[PROBLEM DESCRIPTION]
An exact reprint of the data below is required, line for line.
== DATA FOR THIS TASK ==
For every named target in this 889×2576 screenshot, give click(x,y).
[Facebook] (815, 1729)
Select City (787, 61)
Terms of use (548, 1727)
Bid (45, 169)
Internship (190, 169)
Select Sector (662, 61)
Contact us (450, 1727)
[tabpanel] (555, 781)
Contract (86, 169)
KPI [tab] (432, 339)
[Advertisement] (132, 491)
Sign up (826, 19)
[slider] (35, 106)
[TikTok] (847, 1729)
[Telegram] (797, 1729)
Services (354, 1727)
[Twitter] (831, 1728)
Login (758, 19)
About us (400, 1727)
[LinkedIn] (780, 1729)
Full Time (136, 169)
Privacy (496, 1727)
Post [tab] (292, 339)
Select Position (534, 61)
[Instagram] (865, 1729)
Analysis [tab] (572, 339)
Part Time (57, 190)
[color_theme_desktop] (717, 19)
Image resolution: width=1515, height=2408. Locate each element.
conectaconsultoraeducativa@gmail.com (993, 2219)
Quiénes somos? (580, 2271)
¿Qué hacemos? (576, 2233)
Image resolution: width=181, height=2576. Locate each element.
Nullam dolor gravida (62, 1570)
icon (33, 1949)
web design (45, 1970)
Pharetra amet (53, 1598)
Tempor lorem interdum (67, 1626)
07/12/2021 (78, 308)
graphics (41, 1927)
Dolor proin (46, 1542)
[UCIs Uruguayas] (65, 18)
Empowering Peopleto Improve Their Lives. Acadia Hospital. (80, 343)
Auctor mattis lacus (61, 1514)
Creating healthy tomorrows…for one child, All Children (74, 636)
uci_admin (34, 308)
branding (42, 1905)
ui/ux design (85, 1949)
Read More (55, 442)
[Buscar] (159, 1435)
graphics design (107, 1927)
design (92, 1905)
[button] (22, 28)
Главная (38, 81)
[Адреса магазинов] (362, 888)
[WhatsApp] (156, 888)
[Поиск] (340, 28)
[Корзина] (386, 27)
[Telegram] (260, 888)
===
[WRITTEN ANSWER]
For every named target in this 889×2576 screenshot, give click(x,y).
[Facebook] (815, 1729)
Select City (787, 61)
Terms of use (548, 1727)
Bid (45, 169)
Internship (190, 169)
Select Sector (662, 61)
Contact us (450, 1727)
[tabpanel] (555, 781)
Contract (86, 169)
KPI [tab] (432, 339)
[Advertisement] (132, 491)
Sign up (826, 19)
[slider] (35, 106)
[TikTok] (847, 1729)
[Telegram] (797, 1729)
Services (354, 1727)
[Twitter] (831, 1728)
Login (758, 19)
About us (400, 1727)
[LinkedIn] (780, 1729)
Full Time (136, 169)
Privacy (496, 1727)
Post [tab] (292, 339)
Select Position (534, 61)
[Instagram] (865, 1729)
Analysis [tab] (572, 339)
Part Time (57, 190)
[color_theme_desktop] (717, 19)
Image resolution: width=1515, height=2408. Locate each element.
conectaconsultoraeducativa@gmail.com (993, 2219)
Quiénes somos? (580, 2271)
¿Qué hacemos? (576, 2233)
Image resolution: width=181, height=2576. Locate each element.
Nullam dolor gravida (62, 1570)
icon (33, 1949)
web design (45, 1970)
Pharetra amet (53, 1598)
Tempor lorem interdum (67, 1626)
07/12/2021 (78, 308)
graphics (41, 1927)
Dolor proin (46, 1542)
[UCIs Uruguayas] (65, 18)
Empowering Peopleto Improve Their Lives. Acadia Hospital. (80, 343)
Auctor mattis lacus (61, 1514)
Creating healthy tomorrows…for one child, All Children (74, 636)
uci_admin (34, 308)
branding (42, 1905)
ui/ux design (85, 1949)
Read More (55, 442)
[Buscar] (159, 1435)
graphics design (107, 1927)
design (92, 1905)
[button] (22, 28)
Главная (38, 81)
[Адреса магазинов] (362, 888)
[WhatsApp] (156, 888)
[Поиск] (340, 28)
[Корзина] (386, 27)
[Telegram] (260, 888)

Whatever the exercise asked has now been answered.